Friday, August 5, 2016

Imagine the Possibilities

For many of us, the summer is drawing to a close and we are at the brink of a brand new school year. Although, I will miss some of the freedom and relaxation that a summer offers, I am always excited about all the possibilities that a new year presents.

As I began to think, dream, and plan, this quote by Eleanor Roosevelt continued to come to mind:

"Do one thing every day that scares you."

I first heard this quote from Jeff Charbonneau last January and it really stuck with me. As veteran teachers, it's very easy to fall into routines year after year without taking the time to reflect, analyze, and evaluate not just the "what" but the "why" of each and every decision we make in our classrooms, schools, and our professional lives beyond classroom walls.  Complacency and apathy begin to set in and before we know it, we've drifted away from doing what's best for students into doing what's easiest for us.

As teachers, our sole mission is to positively impact each of our students with each of our choices. That intentional reflection often leads to change, and change can be scary for most of us. But that fear can lead to amazing possibilities for our students and our professional growth.

After months of reflection, research, planning, and plotting, I've created my list of the "something new" that I believe will have a dramatic impact upon my students' learning. These items do cause me to have those nervous butterflies. In the back of my mind I wonder, "What happens if this fails?" The answer is simple: It will be a powerful learning experience for not just me, but for my students. They will learn that it's okay to try new things and fail...and how to continue to move forward to find success. And that is one of the most powerful lessons that our students can learn.

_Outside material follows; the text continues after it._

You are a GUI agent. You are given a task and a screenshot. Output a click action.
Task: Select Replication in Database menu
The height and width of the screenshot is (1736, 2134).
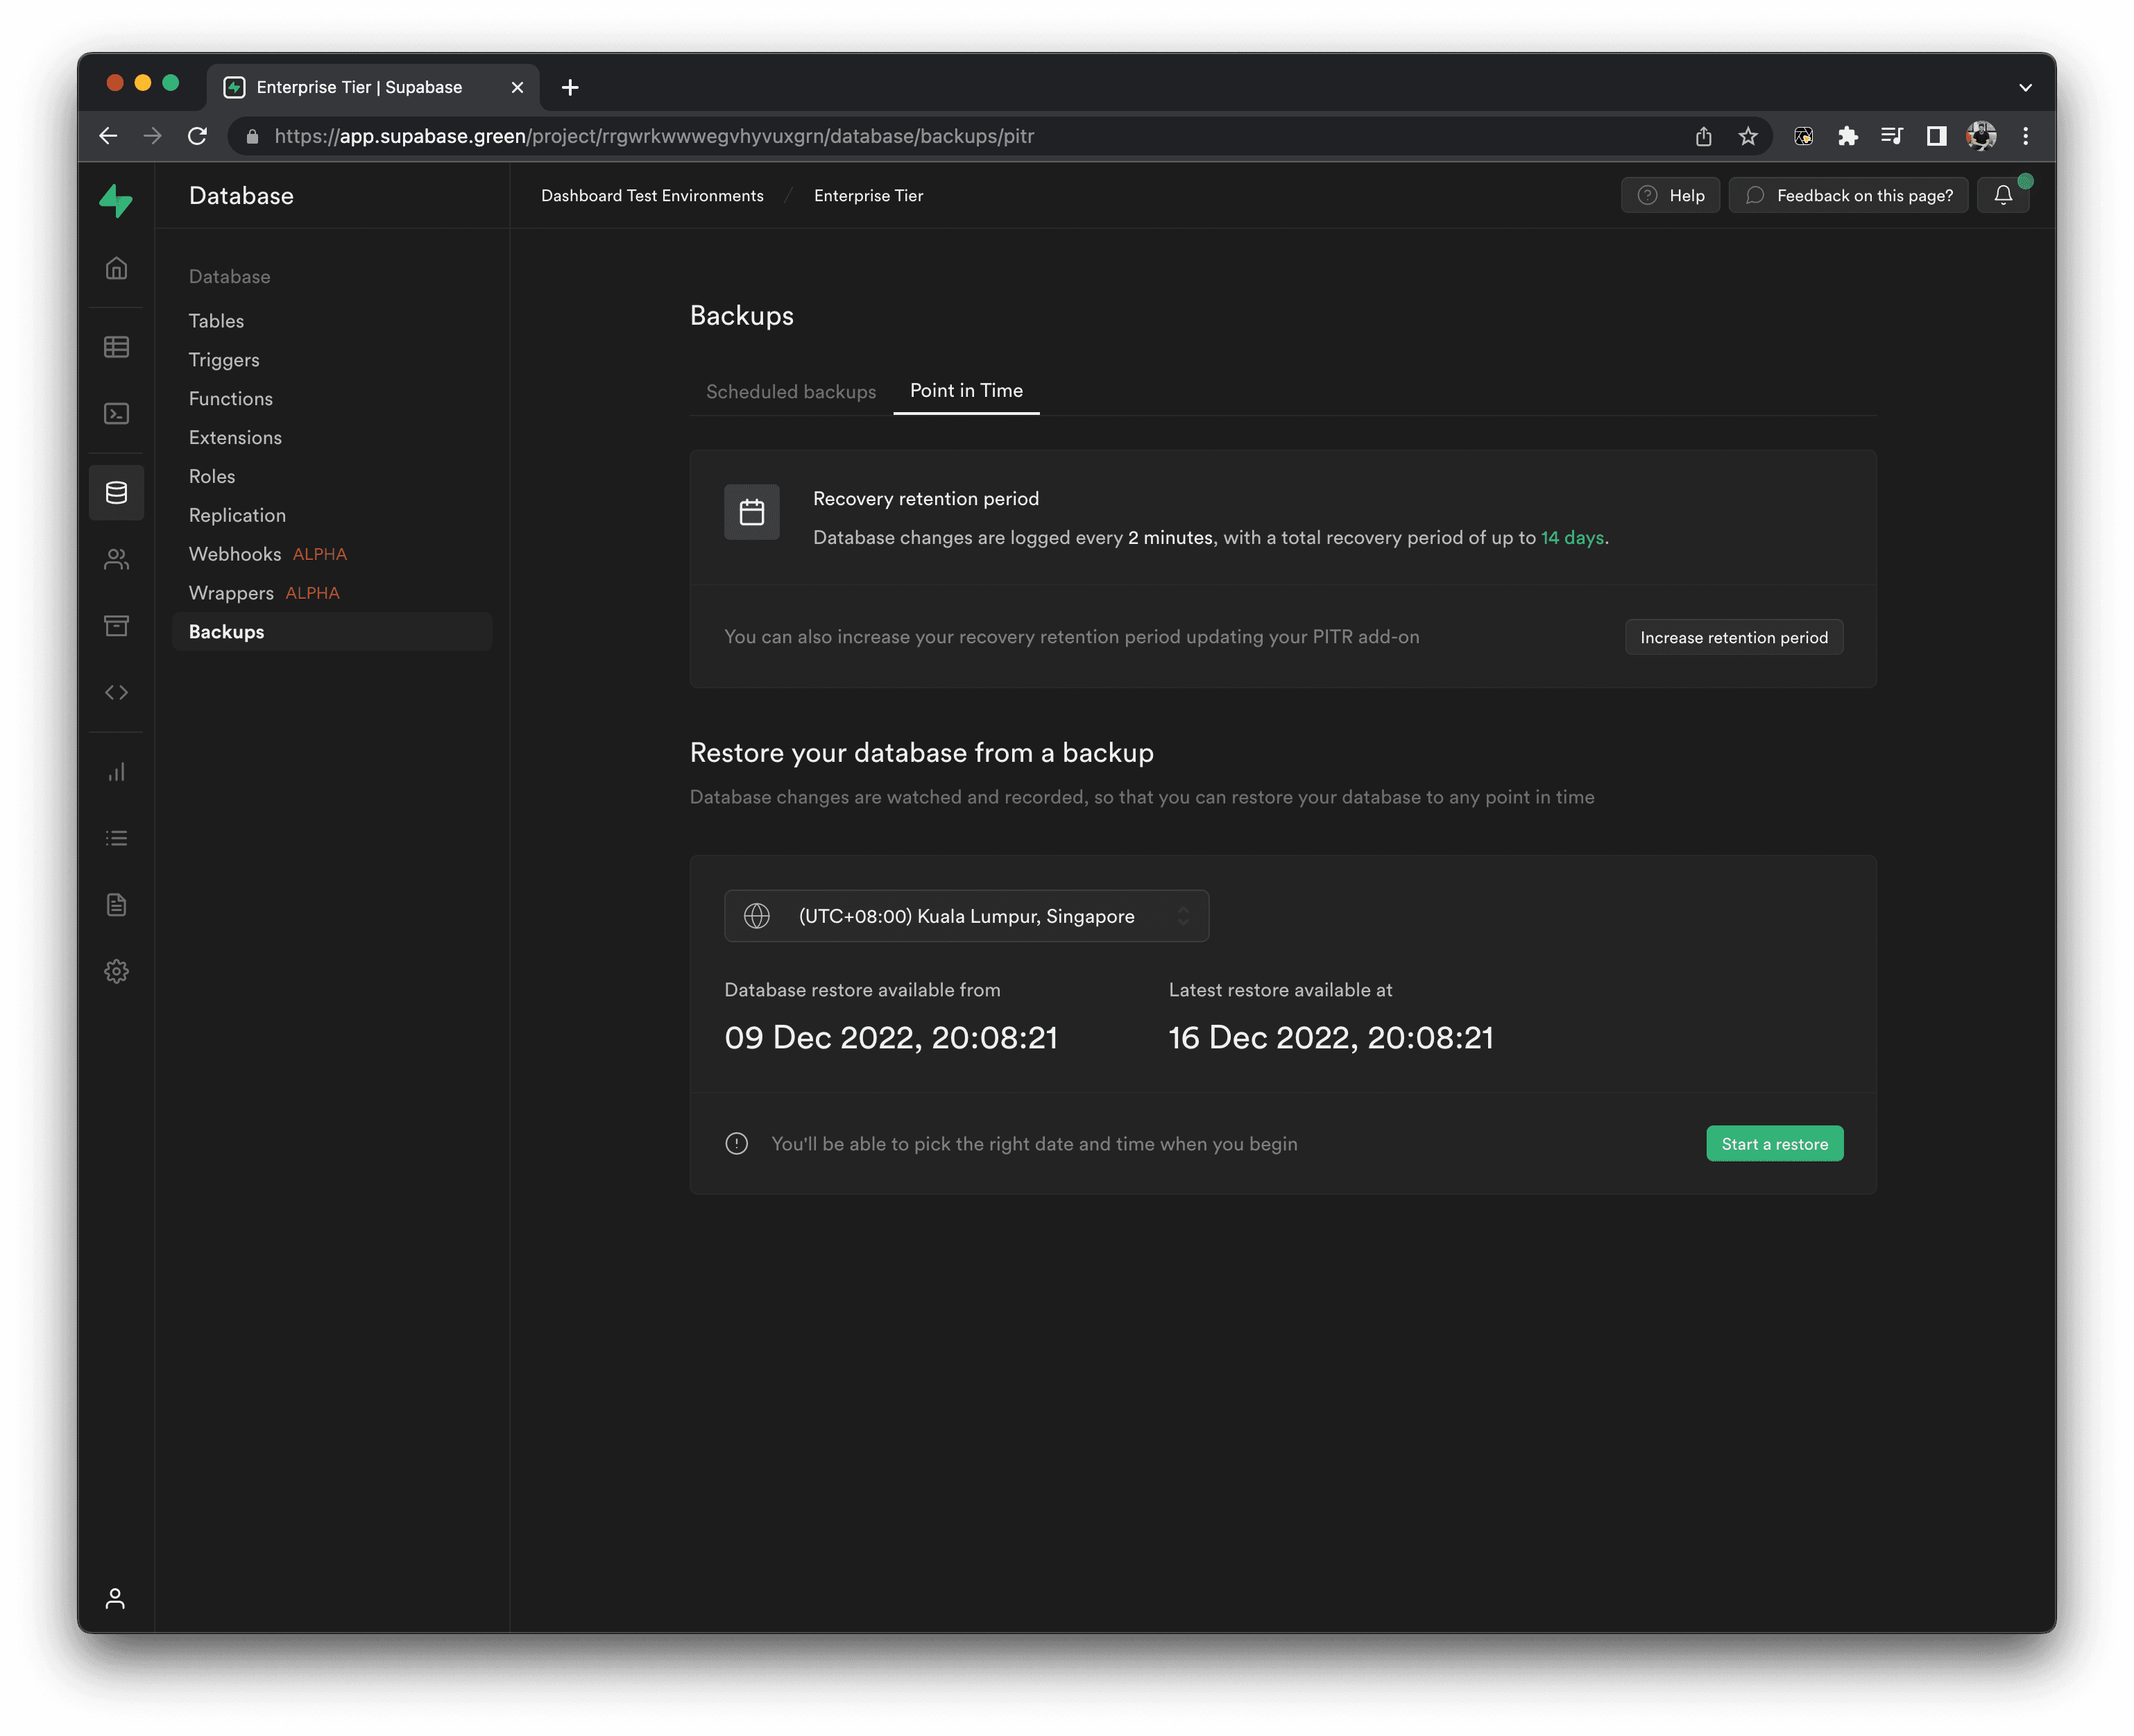click(x=237, y=515)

  • Makerspace: Last spring, my intern and I turned our classroom into a makerspace where students pursued their interests, made something unique and documented their progress. They used this experience to write informational text for a class of 3rd grade students. Through this experience, my students far exceeded our content area standards (there were 12 of them tied to this writing and publishing). Every day was jammed back with high-energy, laser focused, enthusiastic learners. This was only a three week unit; I want to bring this into my 6th grade ELA classroom on a full-time basis.
  • Breakout Edu: At the end of last school year, we began dabbling in Breakout Edu. My students would beg for class to continue. Through these series of breakout, puzzle-solving games, they were sharpening their mastery of content standards while strengthening their problem solving, critical thinking, communication, and collaboration abilities. Last year we started with the digital games, but this year, I have four of the breakout boxes that I have built. I even have tried my hand at creating my own breakout for the 4th day of school. (Those butterflies are breakdancing in my stomach over this one.)
  • Peer reading recommendations: Although my students have Free Read Friday and book chats once a week, I want to increase their opportunity to recommend books to one another. As teachers we know that a recommendation from a peer carries much more weight that one coming from an adult. My fellow ELA teacher and I are planning on having students create a data base of book recommendations with all of our classes. Also, I have set aside shelves in my classroom for students to place their favorite reads. I know that this "new" thing will take dedication to continue throughout the year. My hope is that once the students get a feel for it, they will continue it on their own.
  • Book shopping: I've tried this in the past, trying to match the right student with the right book at the right time. Honestly, I haven't had much success with it. However, my plan is to do this in conjunction with student recommendations so that any guidance I may be providing will be using the voices of their peers. Although, I've never banned (or discouraged) audio books, knowing my students, I hope to steer some of my ELL and struggling readers in that direction so that they can join in book discussion with their peers as they often feel left out or isolated from this activity. 

That's my list (so far). They all create a different level of unease, but they also create an excitement for all the possibilities that these new practices will bring to my students' learning. Be brave. Try something new. You never know what great places it will lead you and your learners.

I'd love to know what new thing are you trying out this year that scares you. Please feel free to share below.